In 2014 Basel embarked on the risky journey from Syria to Sweden, passing through Libya, with his father. As a refugee, he settled down in a city not far from Stockholm and some time later was joined by the rest of his family. With no academic qualifications, he worked as a mobile phone technician for a few years before deciding to set up his own business with his partners. Becoming an entrepreneur was a way to create a better life for himself after so much hardship.
Supported by his family who had experience in hospitality, Basel, together with Ahmad and Mohammad, opened Almalek – a family-run Middle Eastern restaurant serving food that reminds him of his hometown, Damascus.
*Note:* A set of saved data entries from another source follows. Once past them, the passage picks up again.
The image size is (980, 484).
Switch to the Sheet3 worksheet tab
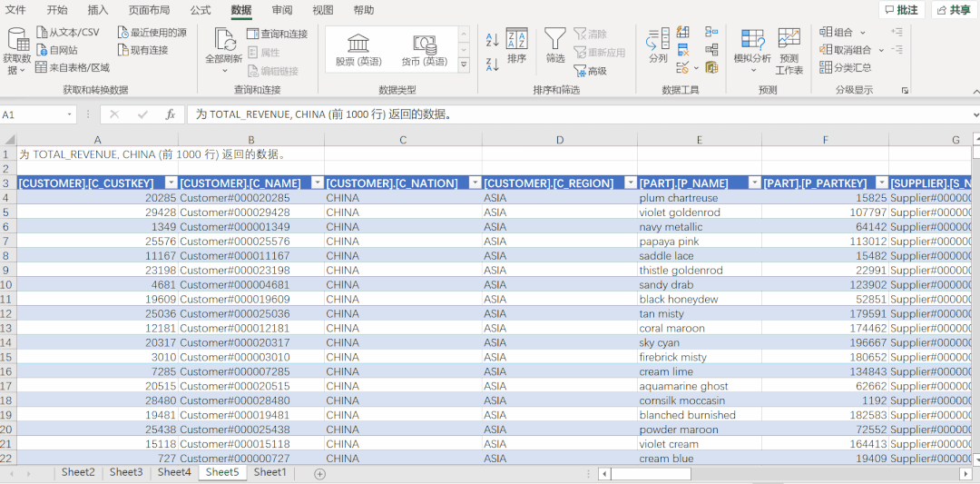coord(126,473)
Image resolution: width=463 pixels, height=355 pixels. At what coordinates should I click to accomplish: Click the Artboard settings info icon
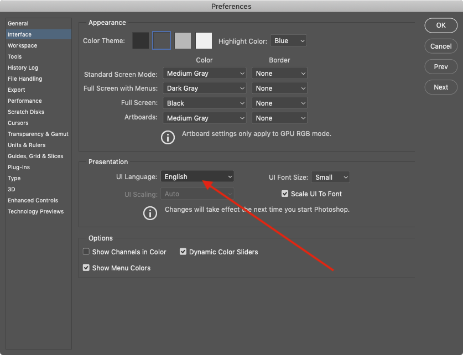pos(168,138)
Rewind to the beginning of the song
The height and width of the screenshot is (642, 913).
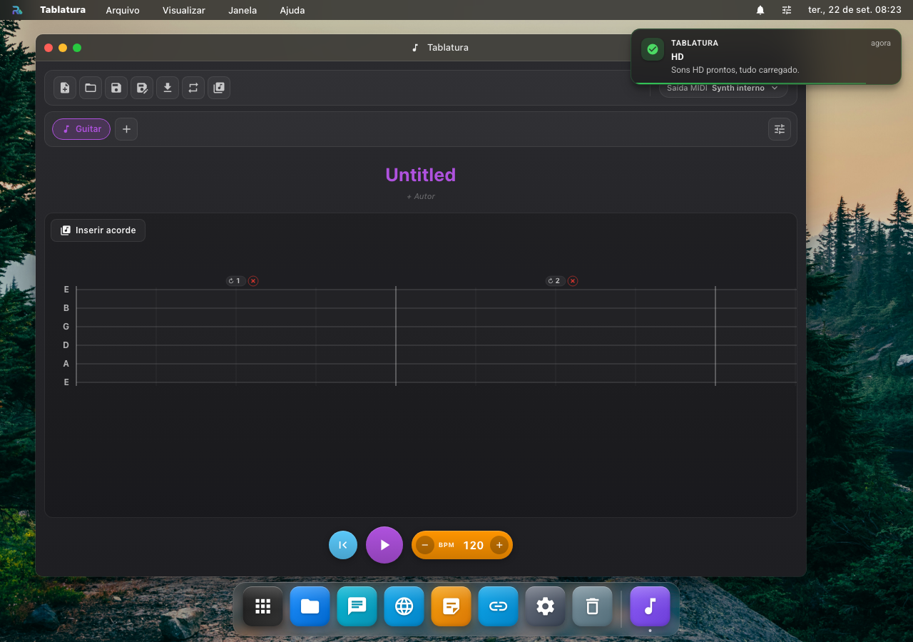click(343, 545)
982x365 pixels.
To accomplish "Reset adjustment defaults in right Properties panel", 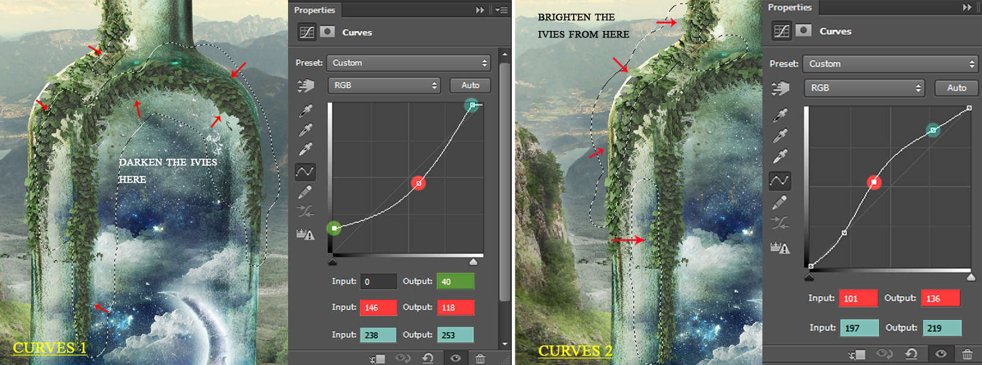I will point(911,354).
The restaurant is a local favourite attracting a varied clientele, from families to groups of friends, to those working in the city centre looking for a tasty meal on their lunch break.
Basel’s restaurant was doing well and earning solid profits until the COVID-19 crisis struck. Although Sweden never went into full lockdown, the impact of the pandemic on the hospitality sector was harsh and immediate: people’s concerns about both their health and losing their jobs led them to cut any unnecessary expenses. With more people working from home, too, lunchtime clients almost vanished. As did Basel’s profits, which fell by almost 90%.
Despite his profits plummeting, Basel still had to ensure he had enough cash flow to pay for fixed costs such as rent and salaries. Unfortunately, Basel was not eligible for any of the government funding schemes as he had set up his business only a few months before the pandemic started. Adding to what was already a challenging situation, his landlord refused to sign up to a government scheme supporting tenants.
However, true to his entrepreneurial spirit, Basel didn’t lose faith. Instead, he made changes to adapt his business to these new circumstances, and started offering a take-away and catering service. Almalek is now a registered restaurant that provides free lunches to students as part of a municipality-led initiative that covers the cost of such meals. This is an additional stream of income that is helping Basel to keep his business alive.
Many of these new ideas and opportunities are the result of the support of NyföretagarCentrum, a YBI member based in Sweden. The organisation’s help has been key in ensuring Basel was aware of various support opportunities available to businesses, as well as ideas to adapt his business plans. As Basel’s proficiency in Swedish is limited, he has received some invaluable help from an Arabic-speaking counsellor – another Syrian refugee – who has helped him to access finance by liaising with the banks on his behalf.
The worst is not over yet and there are still many challenges ahead, but Basel remains positive and advises entrepreneurs in similar situations to keep fighting:
“Don’t give up! Try to make your business viable enough to keep it afloat. This too shall pass – there is a time after Corona!”
Basel is one of the many entrepreneurs who are receiving support through our COVID-19 Rapid Response and Recovery Programme with Google.org. NyföretagarCentrum is delivering a range of services, including crisis hotlines, business counselling and mentoring.